The tricky thing is the point.
It's one of those books that I'm not quite sure what to make of. It's an interesting story; I just don't really see what they're trying to say. I feel like some readers might think that it's glorifying con artists.
It's a nonfiction book, a biography of a man called "Tricky Vic", who was actually born Robert Miller in what is now the Czech Republic, in 1890. He became a gambler (probably a cheat, but it doesn't specify). He left Europe, moved to America (although in the afterword the author states that he intentionally shifted events on the timeline to make for a better story and character development). At some point, it is rumored that he cons Al Capone by taking his money, promising to double it, and then coming back and saying he failed at doubling it but giving the original back, impressing Capone with his honesty. He made a Romanian money box, something that is supposed to print 100 dollar bills but is fake. They say it is easier to cheat someone who is willing to cheat themselves (by printing money, in this case). At some point, he leaves the United States and goes to Paris.
As background, the Eiffel Tower was actually controversial soon after its construction for the World's Fair, and it became delapidated and was widely disliked. Vic talks to a bunch of scrap metal salesmen, and have him secretly bid to him how much they would pay him for the rights to dismantle and sell the Eiffel Tower. He chooses the one who he thinks would be the best mark, and the guy gives him his life savings, and Vic leaves town, but the mark never goes to the authorities because he's so embarrassed. Vic returns when he realizes nobody knows about his con, and does it again to a different scrap metal salesman. The new guy actually goes to the police this time, so Vic goes back to America, where he joins a team of counterfeiters. Then the police finally catch him. He escapes before his trial, but is recaptured a month later. He pleads guilty and is sentenced to 20 years in Alcatraz. After 12 years he dies of pneumonia.
It's an interesting story, but I'm not sure why the author chose to tell it in children's book form. What message is he trying to send? He writes in the afterword about watching some con artists work in Paris. The book has pretty nice artwork, which is probably one of its main draws, and it tells the story in an engaging way. The artwork is blocky and cartoonish, except for Victor, whose face is shown as a fingerprint (I kind of wonder whose fingerprint it is). That's an interesting decision, because we clearly have historical photographs of Victor and he could have chosen to use one, or draw a caricature. Maybe he's trying to avoid romanticizing Victor? Also, the first mark he cons into buying the tower has a fish for a head (probably because his last name is Poisson, which means "fish" in French).
The book is just about Victor and a couple of scams that he pulls off.
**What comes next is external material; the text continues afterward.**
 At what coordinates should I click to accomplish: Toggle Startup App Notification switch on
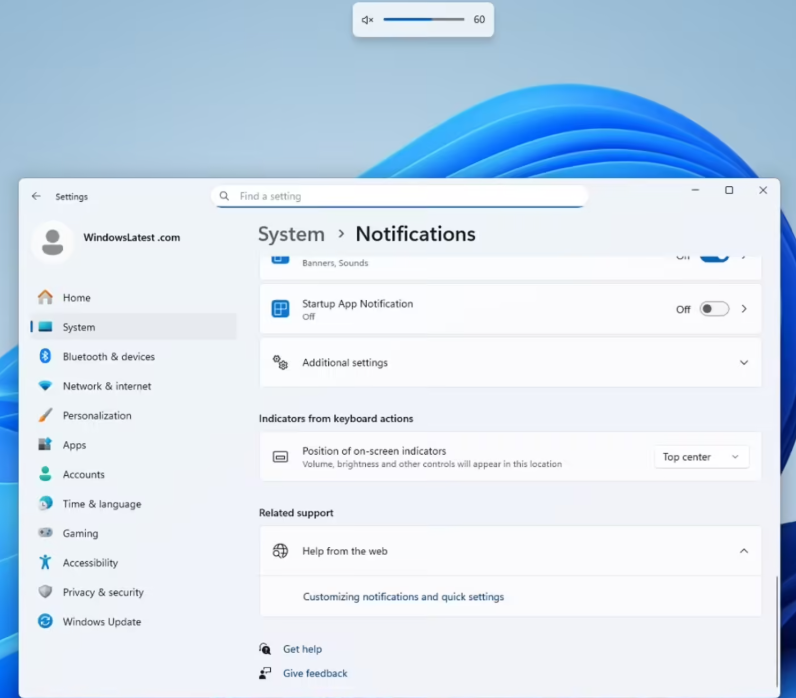(714, 309)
It doesn't really tell much about the time period (except mentioning Capone and Prohibition). It doesn't give a sense of what was going on in the world at the time, and I think that's kind of important for history. Victor just walks around doing completely outrageous things, until he gets caught and sent to jail and dies. It's hard to tell whether the author is saying that you should be impressed by this guy or not. Maybe if it went into more detail about how you could avoid being scammed yourself? I'm not even sure where I would go with this. But why did they pick this guy to write a story about?
Is this aimed at children who are into cons? You certainly wouldn't want to give it to a kid who liked to trick people and say, "This is where you should go with your life." Because there's no real condemnation of him, which is a weird thing. Maybe it's because it's nonfiction and the author didn't want to make a judgment? It also doesn't say anything about his personality. Who was this guy? We just get a list of things that he did; we don't understand why he did them other than wanting to make money. What was he doing was he doing with the money? It says he lived a lavish lifestyle, but why?
And most of the cons he pulled off weren't unique to him. The specifics of the Al Capone story, which may even be apocryphal, are his. And the selling of the Eiffel Tower (although he had an assistant). But the other cons he pulled were known scams that many others also pulled. The Romanian money box. Cheating at cards. Counterfeiting money. The book almost makes him sound like he's the only guy that's done these things. And it glosses over the fact that the things he did, conning people out of money, really hurt some of them. Poisson lost his life savings, and it wasn't even one of those "cheat a cheater" cons. He just made a mistake. It makes it seem cute, almost amusing, how he stole things from people.